Sean: At any one time, yep. But you know, it's like a seven or eight week product. So we only do that in summer.
CS: Okay, so you have sheep. You have chickens. Do you also grow produce and do any other livestock?
Sean: No, no. We have a small garden for us, but no plant farming unless you count grass, which we use to raise the animals.
CS: How many species of grass do you think are now there after your efforts?
Sean: Oh god, I haven't counted. I mean definitely double digits. But, I couldn't tell you if it was 15 or 40. The different legumes coming in, the amount of batch that's volunteering in there [, and the other forb plants [a flowering herbaceous plant species] growing—the diversity of the land is just incredible. It really was a monoculture before. You know, it would look beautiful when you stood and looked out across the field. But then if you look down, it was just bare ground and some grass sticking up.
Seeing it evolve over time from tons of bare ground and one species of grass to this beautiful polyculture—more bugs, more birds, more plants. So much has come to life in the few years we've been doing this.
CS: That’s incredible to hear. And, you didn’t start as a full-time farmer. Can you tell me about your journey to Scuttleship, and what made you decide to join Annie in this endeavor?
Sean: Well I moved up here [to Vermont] with Annie, but I was working remotely for Spark Fund, which is a fintech, climate-focused startup in DC. Then I was laid off from that, and I was starting to look for other jobs. One day Annie asked me, “Hey, do you want to come work on this farm with me and see if we can make a go of it?” So I said, “sure.” I had never seen myself farming, but at that point I'd been helping out with it and had started to learn about the practices, especially the importance of working with the natural cycles and ecosystems. I was really kind of geeking out on it. So it was pretty natural to say, “sure, I'll just dive in.”
CS: Do you feel like some of the skills that you acquired prior to diving into farming helped you build Scuttleship?
Sean: Oh, absolutely.
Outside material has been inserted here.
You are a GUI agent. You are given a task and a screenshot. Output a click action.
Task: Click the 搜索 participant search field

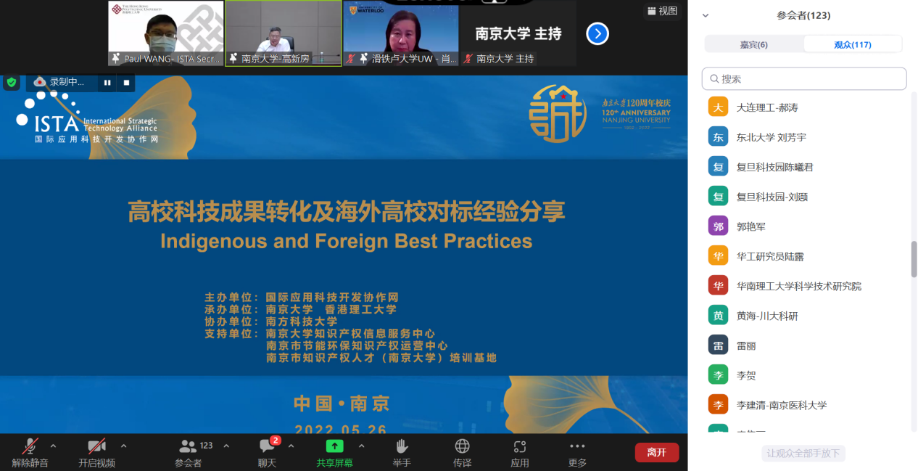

I think the only reason we've gotten as far as we have is because we're able to work smarter, not harder, and see all the little efficiencies we can add. The way we do fencing or the way we're moving the animals across the land lets us be so much more flexible than your traditional grazing practices. I think it was just being flexible and good at solving problems, which was encouraged in the education and jobs we had before this. We’re really open to experimenting and learning. Figuring stuff out on the fly, despite not having any training in it, can enable you to be adaptable. You know—look stuff up, learn stuff wherever you can, build a network, and find people you can talk to about it. You’ll learn fairly quickly.
CS: It sounds like curiosity and a willingness to do the work are key ingredients in your farming practice. Do you have any other advice for somebody who's aspiring to start a regenerative farm or interested in transitioning their farm, but wasn’t born into agriculture like you and Annie?
Sean: Read. Read and watch YouTube videos and learn. Just learn as much as you can because there's so much knowledge out there. You don't have to figure it out yourself. The knowledge is out there. You just gotta put it all together and apply it to your context. So seek out the resources, meet people, find a network, and use it.
I guess the one other piece of advice I would add, specifically people who are interested in grazing, is that there is so much land out there. Often, you can get someone to let you use it for free or not very much money, you don’t need to own it. Especially in Vermont, people have big meadows, and they pay someone to come mow it. But they also love seeing animals out on the landscape, which will “mow” and tend to the land in healthier and climate-friendly ways. You don't need to buy land. All you need are some animals and some good electric fence, and you’re in business. And, maybe a trailer.